:: Dataset content
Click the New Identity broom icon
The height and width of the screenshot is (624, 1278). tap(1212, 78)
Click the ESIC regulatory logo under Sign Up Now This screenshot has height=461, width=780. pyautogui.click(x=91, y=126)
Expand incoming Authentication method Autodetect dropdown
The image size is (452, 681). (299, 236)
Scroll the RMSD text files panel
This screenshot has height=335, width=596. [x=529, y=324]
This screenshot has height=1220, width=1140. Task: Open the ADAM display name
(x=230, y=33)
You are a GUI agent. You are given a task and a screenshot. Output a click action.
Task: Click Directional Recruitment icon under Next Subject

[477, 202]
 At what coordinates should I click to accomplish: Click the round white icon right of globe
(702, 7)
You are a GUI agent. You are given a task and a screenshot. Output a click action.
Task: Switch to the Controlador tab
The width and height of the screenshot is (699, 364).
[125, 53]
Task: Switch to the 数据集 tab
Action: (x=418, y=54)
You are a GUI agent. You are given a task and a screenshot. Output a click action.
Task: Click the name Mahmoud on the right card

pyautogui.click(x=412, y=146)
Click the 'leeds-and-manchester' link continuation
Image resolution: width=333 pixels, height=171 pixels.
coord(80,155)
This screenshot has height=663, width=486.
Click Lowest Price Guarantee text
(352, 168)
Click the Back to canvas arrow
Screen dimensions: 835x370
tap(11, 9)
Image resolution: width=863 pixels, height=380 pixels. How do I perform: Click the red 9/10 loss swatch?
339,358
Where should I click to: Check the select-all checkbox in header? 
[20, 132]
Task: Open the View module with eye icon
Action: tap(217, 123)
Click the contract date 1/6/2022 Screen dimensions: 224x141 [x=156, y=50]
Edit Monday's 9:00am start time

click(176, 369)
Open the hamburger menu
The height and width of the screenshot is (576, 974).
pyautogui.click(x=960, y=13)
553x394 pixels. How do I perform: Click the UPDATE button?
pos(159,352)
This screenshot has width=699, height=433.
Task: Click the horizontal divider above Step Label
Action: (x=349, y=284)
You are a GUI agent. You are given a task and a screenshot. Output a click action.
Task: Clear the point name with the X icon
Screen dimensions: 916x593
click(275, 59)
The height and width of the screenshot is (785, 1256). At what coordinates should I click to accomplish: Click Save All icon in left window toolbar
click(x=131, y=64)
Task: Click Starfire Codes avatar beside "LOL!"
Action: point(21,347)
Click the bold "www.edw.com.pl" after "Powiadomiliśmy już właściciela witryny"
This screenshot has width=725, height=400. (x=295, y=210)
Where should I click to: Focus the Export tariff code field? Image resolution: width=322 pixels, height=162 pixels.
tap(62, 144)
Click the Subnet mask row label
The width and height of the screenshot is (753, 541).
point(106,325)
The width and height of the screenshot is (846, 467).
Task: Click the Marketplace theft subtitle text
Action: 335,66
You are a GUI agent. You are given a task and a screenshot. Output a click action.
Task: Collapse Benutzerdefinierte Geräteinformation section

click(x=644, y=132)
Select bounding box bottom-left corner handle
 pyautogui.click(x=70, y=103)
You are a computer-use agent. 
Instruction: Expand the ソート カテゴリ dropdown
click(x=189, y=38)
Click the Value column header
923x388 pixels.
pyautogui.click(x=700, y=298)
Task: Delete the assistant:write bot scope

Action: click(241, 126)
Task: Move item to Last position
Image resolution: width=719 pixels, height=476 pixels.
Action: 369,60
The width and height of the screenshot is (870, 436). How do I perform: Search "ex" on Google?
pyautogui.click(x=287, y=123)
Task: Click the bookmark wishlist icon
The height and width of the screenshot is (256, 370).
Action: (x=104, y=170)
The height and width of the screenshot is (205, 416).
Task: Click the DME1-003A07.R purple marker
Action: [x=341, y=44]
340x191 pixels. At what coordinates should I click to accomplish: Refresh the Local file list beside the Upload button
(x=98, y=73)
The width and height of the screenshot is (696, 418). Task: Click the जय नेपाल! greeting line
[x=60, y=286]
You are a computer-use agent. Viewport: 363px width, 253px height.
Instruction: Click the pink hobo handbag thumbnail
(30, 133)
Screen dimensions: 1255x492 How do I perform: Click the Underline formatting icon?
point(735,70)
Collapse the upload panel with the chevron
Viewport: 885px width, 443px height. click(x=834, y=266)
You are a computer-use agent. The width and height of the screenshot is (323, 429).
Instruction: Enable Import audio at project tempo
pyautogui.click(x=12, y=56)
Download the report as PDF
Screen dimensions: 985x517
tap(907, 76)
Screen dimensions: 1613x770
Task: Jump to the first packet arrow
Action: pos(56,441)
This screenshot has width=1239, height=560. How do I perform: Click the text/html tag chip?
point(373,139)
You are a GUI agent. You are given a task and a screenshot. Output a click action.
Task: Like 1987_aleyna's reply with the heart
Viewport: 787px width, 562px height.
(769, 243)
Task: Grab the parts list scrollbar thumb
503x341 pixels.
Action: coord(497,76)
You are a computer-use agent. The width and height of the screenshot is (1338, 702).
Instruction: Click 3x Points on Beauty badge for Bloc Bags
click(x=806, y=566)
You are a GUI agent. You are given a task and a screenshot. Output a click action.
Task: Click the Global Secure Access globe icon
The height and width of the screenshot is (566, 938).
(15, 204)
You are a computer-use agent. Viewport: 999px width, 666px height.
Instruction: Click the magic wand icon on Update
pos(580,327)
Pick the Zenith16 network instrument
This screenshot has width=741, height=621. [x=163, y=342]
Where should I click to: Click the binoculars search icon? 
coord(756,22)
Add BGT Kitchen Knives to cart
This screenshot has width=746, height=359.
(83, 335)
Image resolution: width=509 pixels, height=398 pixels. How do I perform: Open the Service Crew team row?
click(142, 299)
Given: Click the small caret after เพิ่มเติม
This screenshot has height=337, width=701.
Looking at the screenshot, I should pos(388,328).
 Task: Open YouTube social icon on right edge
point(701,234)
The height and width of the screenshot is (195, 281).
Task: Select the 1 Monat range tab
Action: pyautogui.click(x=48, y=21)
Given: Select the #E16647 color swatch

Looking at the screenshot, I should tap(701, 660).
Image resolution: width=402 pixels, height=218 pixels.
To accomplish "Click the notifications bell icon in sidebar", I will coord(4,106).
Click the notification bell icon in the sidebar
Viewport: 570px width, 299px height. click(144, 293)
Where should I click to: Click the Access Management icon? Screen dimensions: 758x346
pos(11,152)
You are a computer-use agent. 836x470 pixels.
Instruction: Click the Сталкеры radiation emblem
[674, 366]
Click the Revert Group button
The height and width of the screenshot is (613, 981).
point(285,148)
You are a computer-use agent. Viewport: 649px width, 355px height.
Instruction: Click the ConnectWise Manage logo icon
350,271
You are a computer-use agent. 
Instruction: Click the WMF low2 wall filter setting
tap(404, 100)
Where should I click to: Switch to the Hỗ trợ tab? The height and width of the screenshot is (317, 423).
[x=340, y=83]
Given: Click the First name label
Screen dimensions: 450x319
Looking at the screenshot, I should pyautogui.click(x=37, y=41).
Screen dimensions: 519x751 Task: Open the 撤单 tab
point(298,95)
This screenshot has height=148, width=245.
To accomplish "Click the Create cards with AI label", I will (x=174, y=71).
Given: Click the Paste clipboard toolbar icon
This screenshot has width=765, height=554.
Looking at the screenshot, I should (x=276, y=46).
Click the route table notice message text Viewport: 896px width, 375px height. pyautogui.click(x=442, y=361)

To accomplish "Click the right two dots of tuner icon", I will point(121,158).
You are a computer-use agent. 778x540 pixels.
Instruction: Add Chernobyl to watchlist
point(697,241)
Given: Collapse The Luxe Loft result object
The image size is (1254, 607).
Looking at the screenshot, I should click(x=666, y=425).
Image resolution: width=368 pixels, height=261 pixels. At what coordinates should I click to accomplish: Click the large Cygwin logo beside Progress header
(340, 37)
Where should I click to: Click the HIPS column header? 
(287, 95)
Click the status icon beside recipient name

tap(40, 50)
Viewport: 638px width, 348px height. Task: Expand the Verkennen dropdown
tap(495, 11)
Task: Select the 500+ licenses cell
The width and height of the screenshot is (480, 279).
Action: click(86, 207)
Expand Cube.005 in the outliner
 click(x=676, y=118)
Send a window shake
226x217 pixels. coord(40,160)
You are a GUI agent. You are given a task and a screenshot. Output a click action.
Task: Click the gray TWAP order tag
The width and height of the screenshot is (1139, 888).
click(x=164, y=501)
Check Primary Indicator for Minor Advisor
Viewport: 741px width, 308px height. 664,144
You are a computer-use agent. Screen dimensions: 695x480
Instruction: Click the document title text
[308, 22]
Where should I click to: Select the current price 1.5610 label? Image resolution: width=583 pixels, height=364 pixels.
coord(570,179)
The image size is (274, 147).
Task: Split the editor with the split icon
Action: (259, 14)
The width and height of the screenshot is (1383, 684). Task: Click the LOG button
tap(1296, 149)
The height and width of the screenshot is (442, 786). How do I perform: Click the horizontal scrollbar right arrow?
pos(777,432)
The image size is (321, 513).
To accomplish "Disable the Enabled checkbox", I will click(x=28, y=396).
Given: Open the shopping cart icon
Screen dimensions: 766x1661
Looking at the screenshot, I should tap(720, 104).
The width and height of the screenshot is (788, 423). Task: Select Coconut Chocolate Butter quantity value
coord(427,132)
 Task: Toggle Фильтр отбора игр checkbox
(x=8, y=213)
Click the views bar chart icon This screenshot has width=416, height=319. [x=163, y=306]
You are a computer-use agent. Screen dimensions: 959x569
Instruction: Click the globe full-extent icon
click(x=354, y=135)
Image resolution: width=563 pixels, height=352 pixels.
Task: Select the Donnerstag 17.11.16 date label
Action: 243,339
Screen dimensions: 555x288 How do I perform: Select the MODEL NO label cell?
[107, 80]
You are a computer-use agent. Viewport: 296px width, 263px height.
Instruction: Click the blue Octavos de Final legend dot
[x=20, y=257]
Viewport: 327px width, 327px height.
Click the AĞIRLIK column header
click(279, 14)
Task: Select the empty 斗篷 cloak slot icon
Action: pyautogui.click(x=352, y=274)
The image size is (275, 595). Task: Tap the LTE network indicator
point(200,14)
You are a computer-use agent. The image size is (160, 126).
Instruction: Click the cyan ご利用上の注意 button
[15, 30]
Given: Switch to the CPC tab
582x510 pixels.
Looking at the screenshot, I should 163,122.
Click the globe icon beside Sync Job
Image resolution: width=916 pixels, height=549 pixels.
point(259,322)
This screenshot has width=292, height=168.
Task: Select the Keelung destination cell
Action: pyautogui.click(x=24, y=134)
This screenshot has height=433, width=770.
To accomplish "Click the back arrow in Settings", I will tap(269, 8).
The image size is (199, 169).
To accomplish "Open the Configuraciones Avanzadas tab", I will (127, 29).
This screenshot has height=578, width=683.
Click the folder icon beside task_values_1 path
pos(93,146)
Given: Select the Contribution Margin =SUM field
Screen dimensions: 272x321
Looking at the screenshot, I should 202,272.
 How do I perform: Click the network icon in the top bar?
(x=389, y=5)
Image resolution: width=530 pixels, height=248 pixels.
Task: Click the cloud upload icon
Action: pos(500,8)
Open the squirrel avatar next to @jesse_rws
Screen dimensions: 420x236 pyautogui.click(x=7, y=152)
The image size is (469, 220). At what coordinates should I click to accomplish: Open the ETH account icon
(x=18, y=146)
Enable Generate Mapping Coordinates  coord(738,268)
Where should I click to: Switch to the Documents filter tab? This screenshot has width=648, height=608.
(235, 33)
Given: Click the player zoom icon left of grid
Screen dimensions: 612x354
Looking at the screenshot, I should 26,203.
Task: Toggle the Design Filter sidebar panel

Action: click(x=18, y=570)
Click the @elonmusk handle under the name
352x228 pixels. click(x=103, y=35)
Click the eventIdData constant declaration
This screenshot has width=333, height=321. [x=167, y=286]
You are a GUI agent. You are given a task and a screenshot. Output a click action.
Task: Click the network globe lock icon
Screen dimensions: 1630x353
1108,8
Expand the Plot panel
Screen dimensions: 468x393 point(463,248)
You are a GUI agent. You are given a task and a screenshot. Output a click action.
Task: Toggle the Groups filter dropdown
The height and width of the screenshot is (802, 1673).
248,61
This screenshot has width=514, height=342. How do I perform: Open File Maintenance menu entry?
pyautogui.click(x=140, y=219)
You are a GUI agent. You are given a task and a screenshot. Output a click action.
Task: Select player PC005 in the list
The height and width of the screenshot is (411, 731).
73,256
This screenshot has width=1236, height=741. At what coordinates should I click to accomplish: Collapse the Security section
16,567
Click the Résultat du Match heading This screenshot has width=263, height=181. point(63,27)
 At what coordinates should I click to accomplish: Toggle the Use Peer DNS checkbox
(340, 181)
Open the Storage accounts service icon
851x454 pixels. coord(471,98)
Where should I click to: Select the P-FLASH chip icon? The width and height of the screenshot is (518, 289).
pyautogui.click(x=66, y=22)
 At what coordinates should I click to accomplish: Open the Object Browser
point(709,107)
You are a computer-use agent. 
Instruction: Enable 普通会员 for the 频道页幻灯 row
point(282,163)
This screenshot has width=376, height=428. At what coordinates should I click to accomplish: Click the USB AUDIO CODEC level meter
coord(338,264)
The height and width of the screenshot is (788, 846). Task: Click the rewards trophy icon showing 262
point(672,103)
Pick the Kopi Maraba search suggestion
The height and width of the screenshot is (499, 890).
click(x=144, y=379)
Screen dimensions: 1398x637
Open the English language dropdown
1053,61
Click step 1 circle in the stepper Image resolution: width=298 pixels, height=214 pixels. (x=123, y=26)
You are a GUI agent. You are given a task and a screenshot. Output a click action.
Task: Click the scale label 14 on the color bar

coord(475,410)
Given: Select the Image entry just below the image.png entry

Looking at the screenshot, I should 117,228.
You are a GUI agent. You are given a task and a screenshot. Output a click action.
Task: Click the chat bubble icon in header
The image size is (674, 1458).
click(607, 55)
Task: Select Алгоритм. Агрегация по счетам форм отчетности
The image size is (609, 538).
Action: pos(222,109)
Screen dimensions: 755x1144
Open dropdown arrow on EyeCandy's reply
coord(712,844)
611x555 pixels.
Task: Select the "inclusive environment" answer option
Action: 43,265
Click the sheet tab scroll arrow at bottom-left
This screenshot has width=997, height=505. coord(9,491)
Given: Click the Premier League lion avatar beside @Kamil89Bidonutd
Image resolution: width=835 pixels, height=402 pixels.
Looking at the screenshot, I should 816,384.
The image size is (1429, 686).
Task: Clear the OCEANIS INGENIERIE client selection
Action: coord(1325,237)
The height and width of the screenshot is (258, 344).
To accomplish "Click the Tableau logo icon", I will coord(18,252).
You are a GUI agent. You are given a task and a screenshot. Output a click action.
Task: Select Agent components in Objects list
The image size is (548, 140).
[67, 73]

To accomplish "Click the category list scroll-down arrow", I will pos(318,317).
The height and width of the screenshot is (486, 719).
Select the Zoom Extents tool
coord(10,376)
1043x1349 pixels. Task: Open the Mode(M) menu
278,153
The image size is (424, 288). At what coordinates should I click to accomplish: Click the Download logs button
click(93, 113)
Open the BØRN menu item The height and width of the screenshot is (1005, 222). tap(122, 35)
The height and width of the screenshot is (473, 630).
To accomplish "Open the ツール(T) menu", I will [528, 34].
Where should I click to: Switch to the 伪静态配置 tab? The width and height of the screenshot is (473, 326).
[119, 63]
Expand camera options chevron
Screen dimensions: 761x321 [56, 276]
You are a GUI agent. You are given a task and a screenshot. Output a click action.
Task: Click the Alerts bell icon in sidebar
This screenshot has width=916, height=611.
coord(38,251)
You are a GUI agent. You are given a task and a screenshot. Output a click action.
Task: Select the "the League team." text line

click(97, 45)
::::
**What is being asked:** From the line containing "This screenshot has width=916, height=611." down to the last line, reproduce the records exactly. Include both ends.

**Response:**
This screenshot has width=916, height=611.
coord(38,251)
You are a GUI agent. You are given a task and a screenshot. Output a click action.
Task: Select the "the League team." text line

click(97, 45)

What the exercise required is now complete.